I assume all players in that list have a newbie bonus of 0?
Search(['p7', 'p8', 'p9'], 925.3333333333334) means those 3 players are in the queue together, and 925 is their average rating?

Questions about algorithm:
What is inside the match array?
rating_imbalance = abs(match[0].cumulated_rating - match[1].cumulated_rating)
What is match[0] / match[1] reffering to?
Why is has_top_player() important and what does it do?

FtXCommando

top_player is used in the matchmaking process already. It's defined as anybody with over 1600 mu. It's used to eliminate certain players/teams from consideration when the system is just trying to throw a new player into a game after a few failed queue intervals.

BlackYps

I assume all players in that list have a newbie bonus of 0?
Search(['p7', 'p8', 'p9'], 925.3333333333334) means those 3 players are in the queue together, and 925 is their average rating?

Yes to both.

The match array just holds the two teams, so the rating imbalance is just the difference between the sum of the ratings of the two teams.
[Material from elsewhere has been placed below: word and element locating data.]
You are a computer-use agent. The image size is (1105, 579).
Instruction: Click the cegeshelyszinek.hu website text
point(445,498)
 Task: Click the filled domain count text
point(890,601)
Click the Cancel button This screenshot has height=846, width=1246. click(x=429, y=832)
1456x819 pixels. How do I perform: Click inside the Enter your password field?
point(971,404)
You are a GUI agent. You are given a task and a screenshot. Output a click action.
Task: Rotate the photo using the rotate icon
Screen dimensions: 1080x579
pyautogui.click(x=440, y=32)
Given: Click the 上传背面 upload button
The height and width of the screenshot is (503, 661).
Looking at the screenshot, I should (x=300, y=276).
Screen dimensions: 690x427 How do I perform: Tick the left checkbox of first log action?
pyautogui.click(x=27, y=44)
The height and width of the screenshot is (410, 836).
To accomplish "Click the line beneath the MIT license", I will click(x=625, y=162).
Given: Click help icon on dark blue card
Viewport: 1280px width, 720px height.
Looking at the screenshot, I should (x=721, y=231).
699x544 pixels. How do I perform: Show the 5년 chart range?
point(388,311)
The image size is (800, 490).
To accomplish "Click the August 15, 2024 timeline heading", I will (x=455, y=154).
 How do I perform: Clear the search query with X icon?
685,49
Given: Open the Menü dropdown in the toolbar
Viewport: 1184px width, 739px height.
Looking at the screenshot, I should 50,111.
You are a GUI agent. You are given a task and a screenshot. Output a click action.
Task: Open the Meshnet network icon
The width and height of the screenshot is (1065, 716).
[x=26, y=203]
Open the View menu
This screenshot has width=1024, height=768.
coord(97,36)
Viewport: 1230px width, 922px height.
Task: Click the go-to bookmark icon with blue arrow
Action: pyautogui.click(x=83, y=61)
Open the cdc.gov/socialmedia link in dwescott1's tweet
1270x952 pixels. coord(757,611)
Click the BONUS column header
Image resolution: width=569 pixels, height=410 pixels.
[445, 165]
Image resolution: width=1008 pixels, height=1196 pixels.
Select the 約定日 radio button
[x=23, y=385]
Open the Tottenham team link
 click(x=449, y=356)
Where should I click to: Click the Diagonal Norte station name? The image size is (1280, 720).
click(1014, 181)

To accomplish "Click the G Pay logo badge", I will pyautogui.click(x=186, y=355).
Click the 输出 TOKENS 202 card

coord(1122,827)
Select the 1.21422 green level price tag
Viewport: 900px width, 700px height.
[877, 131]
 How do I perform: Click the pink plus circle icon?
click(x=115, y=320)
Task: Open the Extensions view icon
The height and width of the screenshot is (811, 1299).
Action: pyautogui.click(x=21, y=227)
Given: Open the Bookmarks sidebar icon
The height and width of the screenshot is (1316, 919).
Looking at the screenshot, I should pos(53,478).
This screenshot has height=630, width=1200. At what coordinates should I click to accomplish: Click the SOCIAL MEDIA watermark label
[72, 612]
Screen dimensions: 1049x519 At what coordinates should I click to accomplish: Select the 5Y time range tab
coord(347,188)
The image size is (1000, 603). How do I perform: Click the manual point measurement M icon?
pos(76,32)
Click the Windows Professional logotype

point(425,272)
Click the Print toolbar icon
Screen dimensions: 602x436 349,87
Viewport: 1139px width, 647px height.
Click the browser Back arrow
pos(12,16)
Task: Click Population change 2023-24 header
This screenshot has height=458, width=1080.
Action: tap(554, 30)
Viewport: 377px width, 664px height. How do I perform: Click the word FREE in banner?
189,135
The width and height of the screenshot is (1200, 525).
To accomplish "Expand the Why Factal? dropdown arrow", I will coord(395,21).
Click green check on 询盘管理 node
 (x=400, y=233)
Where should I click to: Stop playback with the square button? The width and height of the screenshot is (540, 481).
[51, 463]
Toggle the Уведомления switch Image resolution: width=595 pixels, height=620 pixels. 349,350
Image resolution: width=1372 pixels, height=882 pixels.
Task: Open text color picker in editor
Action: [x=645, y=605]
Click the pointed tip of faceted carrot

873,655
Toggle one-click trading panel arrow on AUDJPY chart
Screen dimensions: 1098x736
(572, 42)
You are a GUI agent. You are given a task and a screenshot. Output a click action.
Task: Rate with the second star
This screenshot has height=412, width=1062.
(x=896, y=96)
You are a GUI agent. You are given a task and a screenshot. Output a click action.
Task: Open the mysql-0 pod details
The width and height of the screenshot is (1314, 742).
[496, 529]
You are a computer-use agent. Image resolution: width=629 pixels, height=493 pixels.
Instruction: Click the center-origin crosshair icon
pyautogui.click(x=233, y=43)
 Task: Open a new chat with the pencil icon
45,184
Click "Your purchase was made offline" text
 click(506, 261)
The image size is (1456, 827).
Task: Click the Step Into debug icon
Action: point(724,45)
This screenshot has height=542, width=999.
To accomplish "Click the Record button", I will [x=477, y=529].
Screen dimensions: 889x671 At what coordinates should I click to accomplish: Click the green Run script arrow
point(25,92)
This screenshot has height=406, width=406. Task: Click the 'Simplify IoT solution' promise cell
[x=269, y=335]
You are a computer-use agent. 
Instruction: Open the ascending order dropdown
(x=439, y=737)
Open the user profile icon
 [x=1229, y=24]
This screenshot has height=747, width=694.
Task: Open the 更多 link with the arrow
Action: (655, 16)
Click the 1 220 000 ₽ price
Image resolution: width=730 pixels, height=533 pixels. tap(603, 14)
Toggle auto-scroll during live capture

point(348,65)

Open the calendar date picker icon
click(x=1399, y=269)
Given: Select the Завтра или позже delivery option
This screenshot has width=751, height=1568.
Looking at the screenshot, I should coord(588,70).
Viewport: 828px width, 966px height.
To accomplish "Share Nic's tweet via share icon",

As ftx explained a top player has >1600 mu.
This way the newbie bonus gets only awarded if the team has no pro players. But now that I think about it, I am not sure anymore if this is a good idea.

Katharsas

Okay, what does deviation = stats.pstdev(ratings) do?

BlackYps

This is from the python statistics module. It calculates the population standard deviation
https://docs.python.org/3/library/statistics.html#statistics.pstdev
https://www.khanacademy.org/math/statistics-probability/summarizing-quantitative-data/variance-standard-deviation-sample/a/population-and-sample-standard-deviation-review

Morax

So guys, this is great and all (good work - seriously) but most people playing FAF do not understand nor have the time to translate the code to layman terms explanations. It would be really appreciated if some "as precise as possible" explanation was given when distributing information that shows rating brackets as a requisite for what they will experience while playing the game.

BlackYps

I don't think I understand what you want to say. Are you talking about the map pools? The matchmaker won't use rating brackets at all. There will also be no further explanation of the matchmaker inner workings in the client. The end user just queues up and will automagically get some nice balanced games (hopefully).

Katharsas

Ok i think the formula makes sense, except checking top_player. If there are a top player and a noob in the same team it will probably already create bad uniformity right?

However, for finding good parameters, i would have to code that formula up and try it with varying numbers, cannot really tell anything from your example calculations. So yeah i don't think you will get much use out of the forum for that^^

StormLantern

I didnt read the whole thing, but in my experience it can be frustrating when in tmm u play against two opponents that have a high rating difference as the death (or disconnect) of the lower rated opponent often means an auto loss for your team. If its is at all possible to still get consistent enough games when the maximum rating difference (between two teammates) is capped at say 400 or so, that would be a good change I think. But I suppose that would depend on the amount of players in que.